Bestiaire départemental
Vingt-cinq départements sont ainsi détaillés dans l’arrêt du Conseil d’Etat, avec, pour certains d’entre eux, la situation de plusieurs espèces étudiées. Un véritable bestiaire départemental où, dans la majorité des cas, les magistrats ont estimé que le préfet n’avait donc « pas méconnu » les règles du Code de l’environnement ni « commis d’erreur d’appréciation ».
Ainsi pour certaines petites bêtes, mammifères ou oiseaux, il ne fera plus bon vivre dans l’Ain, l’Allier, les Alpes-de-Haute-Provence, le Calvados, le Cher, les Côtes-d’Armor, le Finistère, l’Indre-et-Loire, la Loire, la Haute-Loire, la Loire-Atlantique, la Lozère, le Maine-et-Loire, la Mayenne, la Moselle, le Pas-de-Calais, le Puy-de-Dôme, la Seine-et-Marne, la Haute-Vienne, l’Yonne, et le Val d’Oise.

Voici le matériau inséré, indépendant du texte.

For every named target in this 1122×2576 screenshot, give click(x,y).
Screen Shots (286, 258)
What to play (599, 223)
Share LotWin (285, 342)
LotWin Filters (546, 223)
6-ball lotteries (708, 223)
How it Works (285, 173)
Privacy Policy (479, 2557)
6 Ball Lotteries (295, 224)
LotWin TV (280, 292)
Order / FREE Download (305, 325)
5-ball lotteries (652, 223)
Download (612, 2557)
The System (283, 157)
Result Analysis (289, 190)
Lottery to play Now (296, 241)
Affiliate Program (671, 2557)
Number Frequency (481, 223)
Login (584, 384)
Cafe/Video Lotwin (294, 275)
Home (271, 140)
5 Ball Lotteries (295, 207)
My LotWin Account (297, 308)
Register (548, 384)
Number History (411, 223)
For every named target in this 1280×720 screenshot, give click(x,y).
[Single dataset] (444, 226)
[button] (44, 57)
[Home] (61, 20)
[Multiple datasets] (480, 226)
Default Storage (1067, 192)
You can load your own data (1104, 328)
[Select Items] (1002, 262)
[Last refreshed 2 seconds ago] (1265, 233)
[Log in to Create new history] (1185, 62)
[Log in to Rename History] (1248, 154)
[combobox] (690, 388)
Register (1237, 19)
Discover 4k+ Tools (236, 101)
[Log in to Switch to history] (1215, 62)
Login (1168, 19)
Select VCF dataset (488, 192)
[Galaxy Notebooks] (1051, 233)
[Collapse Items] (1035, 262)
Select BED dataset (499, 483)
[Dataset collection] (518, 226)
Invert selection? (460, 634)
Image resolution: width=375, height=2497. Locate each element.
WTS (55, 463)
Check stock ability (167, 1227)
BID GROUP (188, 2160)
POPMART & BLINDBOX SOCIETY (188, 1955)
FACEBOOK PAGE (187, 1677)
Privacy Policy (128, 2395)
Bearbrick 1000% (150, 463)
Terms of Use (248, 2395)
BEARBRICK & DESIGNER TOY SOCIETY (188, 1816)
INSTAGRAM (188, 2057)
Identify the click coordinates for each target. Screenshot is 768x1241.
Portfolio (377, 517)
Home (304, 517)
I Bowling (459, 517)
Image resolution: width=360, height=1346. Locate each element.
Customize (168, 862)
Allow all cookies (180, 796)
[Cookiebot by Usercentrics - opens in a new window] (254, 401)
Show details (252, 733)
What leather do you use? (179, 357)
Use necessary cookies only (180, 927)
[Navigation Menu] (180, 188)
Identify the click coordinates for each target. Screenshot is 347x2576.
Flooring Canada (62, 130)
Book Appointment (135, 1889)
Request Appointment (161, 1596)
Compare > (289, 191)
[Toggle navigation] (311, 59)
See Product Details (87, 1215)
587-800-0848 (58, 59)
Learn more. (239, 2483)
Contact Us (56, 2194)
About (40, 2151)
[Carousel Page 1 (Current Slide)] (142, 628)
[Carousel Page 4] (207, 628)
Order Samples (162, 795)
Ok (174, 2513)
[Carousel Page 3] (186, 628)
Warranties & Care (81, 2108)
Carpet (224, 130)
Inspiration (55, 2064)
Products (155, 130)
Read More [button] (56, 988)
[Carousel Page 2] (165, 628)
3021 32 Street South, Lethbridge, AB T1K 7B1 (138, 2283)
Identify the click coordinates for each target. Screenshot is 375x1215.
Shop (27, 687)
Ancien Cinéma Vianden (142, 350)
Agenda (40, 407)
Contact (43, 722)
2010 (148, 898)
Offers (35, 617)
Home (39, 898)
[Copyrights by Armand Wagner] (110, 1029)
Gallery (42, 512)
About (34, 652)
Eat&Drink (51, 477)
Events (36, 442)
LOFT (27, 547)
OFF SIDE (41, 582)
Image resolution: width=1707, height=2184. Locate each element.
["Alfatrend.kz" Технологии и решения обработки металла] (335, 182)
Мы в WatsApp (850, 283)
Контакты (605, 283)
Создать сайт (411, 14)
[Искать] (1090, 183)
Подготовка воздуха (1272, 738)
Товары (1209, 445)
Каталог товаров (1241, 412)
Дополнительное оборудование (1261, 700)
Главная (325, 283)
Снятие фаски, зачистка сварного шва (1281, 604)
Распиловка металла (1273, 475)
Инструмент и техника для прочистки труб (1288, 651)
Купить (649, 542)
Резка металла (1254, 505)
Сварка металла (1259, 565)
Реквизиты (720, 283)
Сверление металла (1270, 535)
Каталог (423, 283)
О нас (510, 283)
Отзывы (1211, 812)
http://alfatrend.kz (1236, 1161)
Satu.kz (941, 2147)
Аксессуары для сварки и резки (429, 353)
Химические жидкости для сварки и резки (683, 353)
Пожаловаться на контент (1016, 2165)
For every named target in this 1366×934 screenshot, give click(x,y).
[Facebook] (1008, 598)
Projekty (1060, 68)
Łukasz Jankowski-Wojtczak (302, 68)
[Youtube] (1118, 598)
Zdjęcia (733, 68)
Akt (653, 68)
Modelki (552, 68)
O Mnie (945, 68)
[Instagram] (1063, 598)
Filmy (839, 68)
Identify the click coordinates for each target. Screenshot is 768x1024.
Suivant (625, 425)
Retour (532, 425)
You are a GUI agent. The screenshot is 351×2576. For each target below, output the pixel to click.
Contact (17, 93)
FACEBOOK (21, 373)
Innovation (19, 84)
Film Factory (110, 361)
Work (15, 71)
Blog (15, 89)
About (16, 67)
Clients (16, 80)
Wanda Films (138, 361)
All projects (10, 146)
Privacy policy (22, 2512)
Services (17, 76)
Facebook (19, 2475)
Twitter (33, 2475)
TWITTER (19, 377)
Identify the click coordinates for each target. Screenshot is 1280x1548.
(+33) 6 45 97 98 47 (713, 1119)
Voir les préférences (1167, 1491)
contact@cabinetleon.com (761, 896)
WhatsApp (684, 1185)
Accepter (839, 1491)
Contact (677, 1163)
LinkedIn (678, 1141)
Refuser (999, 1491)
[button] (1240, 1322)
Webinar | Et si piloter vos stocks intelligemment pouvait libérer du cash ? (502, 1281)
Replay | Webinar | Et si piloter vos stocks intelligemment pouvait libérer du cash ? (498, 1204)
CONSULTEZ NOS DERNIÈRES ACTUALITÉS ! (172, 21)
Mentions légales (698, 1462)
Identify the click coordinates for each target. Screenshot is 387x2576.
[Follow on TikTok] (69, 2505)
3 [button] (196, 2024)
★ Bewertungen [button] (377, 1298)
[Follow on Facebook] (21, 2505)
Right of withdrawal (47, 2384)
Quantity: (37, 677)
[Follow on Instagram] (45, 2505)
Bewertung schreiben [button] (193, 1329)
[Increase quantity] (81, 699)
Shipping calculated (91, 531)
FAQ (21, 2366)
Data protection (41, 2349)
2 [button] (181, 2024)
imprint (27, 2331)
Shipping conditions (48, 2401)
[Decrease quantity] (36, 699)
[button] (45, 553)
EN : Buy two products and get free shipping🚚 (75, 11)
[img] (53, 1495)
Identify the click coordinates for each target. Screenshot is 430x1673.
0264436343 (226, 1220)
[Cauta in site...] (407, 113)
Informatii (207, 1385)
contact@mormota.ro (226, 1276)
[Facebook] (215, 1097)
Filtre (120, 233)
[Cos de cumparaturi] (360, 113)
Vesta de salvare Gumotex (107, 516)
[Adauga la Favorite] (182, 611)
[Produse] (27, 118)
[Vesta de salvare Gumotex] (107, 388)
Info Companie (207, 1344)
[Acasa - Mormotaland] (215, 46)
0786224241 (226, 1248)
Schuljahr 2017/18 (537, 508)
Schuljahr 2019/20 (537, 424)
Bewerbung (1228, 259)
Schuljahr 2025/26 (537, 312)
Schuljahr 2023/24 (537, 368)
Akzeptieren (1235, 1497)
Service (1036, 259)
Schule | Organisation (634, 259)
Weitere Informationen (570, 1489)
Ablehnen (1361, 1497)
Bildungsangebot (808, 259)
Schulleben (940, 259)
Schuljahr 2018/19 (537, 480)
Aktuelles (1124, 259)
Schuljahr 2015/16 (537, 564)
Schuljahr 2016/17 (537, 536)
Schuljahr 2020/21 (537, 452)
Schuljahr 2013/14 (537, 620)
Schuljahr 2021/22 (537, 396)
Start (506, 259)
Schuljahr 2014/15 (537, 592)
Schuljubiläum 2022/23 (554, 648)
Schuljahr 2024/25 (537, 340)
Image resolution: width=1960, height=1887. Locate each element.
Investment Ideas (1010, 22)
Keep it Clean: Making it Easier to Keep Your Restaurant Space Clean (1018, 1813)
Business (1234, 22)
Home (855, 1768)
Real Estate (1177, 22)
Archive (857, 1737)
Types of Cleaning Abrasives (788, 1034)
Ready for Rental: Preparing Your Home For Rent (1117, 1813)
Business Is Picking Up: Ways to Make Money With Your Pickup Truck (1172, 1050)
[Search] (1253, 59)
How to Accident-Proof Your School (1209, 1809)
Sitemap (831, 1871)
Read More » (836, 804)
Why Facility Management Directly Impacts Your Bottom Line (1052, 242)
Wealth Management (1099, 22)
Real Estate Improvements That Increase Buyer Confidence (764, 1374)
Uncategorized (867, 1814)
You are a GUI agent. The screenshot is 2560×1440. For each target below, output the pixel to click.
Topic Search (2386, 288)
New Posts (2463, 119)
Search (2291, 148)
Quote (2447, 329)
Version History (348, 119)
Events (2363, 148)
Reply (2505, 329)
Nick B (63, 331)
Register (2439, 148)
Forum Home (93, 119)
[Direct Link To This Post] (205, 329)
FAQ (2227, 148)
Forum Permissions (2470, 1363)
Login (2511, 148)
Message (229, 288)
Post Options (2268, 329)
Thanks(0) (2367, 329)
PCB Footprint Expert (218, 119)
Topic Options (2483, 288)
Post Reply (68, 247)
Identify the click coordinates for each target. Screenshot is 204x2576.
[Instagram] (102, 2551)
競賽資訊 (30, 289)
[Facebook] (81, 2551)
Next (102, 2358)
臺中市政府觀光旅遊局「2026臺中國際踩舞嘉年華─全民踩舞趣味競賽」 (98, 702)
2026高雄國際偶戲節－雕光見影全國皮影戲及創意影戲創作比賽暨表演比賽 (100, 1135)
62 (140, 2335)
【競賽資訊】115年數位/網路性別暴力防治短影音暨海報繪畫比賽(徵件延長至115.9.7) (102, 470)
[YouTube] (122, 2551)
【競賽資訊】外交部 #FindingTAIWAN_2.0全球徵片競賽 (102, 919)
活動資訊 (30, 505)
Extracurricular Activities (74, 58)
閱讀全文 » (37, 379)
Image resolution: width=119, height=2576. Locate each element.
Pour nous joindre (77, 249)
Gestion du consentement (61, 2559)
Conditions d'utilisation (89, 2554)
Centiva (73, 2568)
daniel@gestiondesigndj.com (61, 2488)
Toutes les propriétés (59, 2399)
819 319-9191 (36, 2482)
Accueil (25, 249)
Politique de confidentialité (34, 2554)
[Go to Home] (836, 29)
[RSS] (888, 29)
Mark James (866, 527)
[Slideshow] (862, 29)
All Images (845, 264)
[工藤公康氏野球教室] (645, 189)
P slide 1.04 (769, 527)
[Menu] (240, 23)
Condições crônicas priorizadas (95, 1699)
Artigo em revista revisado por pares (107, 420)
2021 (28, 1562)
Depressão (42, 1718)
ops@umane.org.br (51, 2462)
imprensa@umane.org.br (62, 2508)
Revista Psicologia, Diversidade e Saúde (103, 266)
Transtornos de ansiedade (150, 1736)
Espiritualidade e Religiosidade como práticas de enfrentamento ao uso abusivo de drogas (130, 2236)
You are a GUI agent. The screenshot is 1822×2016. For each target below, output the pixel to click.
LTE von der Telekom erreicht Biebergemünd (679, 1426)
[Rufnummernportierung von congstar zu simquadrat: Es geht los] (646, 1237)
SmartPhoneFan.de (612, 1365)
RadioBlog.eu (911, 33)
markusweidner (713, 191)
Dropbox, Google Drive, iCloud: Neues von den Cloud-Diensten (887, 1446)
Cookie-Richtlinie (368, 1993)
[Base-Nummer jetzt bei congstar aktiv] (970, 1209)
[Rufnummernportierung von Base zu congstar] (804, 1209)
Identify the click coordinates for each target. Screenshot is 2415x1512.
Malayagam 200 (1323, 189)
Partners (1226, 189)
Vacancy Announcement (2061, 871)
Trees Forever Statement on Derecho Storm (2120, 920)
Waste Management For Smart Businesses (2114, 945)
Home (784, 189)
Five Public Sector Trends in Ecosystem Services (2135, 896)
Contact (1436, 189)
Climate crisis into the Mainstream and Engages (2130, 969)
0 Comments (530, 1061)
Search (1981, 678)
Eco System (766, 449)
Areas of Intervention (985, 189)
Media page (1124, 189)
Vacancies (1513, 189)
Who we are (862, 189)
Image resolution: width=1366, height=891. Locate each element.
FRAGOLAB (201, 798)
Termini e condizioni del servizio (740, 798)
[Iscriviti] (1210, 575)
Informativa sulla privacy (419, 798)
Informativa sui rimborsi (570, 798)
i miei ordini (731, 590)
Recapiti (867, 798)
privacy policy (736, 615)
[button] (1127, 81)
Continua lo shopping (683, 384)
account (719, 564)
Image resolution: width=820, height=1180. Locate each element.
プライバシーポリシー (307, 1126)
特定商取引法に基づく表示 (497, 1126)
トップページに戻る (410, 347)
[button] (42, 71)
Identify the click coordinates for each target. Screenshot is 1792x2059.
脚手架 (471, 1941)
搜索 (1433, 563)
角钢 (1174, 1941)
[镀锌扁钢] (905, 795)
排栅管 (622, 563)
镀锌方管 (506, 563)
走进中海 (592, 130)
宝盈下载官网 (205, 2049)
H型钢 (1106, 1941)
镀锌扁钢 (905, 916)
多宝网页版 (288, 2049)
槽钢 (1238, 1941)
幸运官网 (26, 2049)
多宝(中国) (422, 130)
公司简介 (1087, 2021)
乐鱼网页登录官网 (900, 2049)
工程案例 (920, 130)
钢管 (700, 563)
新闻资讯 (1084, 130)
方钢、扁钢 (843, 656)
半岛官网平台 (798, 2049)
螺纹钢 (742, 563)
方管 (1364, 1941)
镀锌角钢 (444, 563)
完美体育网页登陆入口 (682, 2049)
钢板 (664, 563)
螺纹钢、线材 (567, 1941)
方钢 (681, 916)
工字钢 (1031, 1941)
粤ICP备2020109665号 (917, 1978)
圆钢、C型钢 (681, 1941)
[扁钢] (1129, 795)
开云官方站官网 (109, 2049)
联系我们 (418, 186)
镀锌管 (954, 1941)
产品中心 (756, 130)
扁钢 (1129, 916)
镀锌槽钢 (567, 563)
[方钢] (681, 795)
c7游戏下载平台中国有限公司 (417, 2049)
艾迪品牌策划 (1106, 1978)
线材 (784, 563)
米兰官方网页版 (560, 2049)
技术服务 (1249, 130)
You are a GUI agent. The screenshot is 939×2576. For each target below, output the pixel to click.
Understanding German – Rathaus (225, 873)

Au contraire, voici les départements où il est vivement conseillé que les espèces visées déménagent, c’est-à-dire là où le Conseil d’Etat a décidé d’annuler l’arrêté ministériel, soit « la liste, les périodes et les modalités de destruction des espèces d’animaux classées nuisibles ». Une chance pour la pie bavarde qui peut retrouver la sérénité dans huit départements (Aube, Aude, Haute-Loire, Meurthe-et-Moselle, Nièvre, Hautes-Pyrénées, Haut-Rhin, Var), la corneille noire et le corbeau freux en Haute-Loire, la fouine dans la Marne et en Savoie, la belette en Moselle et l’étourneau sansonnet en Haute-Vienne.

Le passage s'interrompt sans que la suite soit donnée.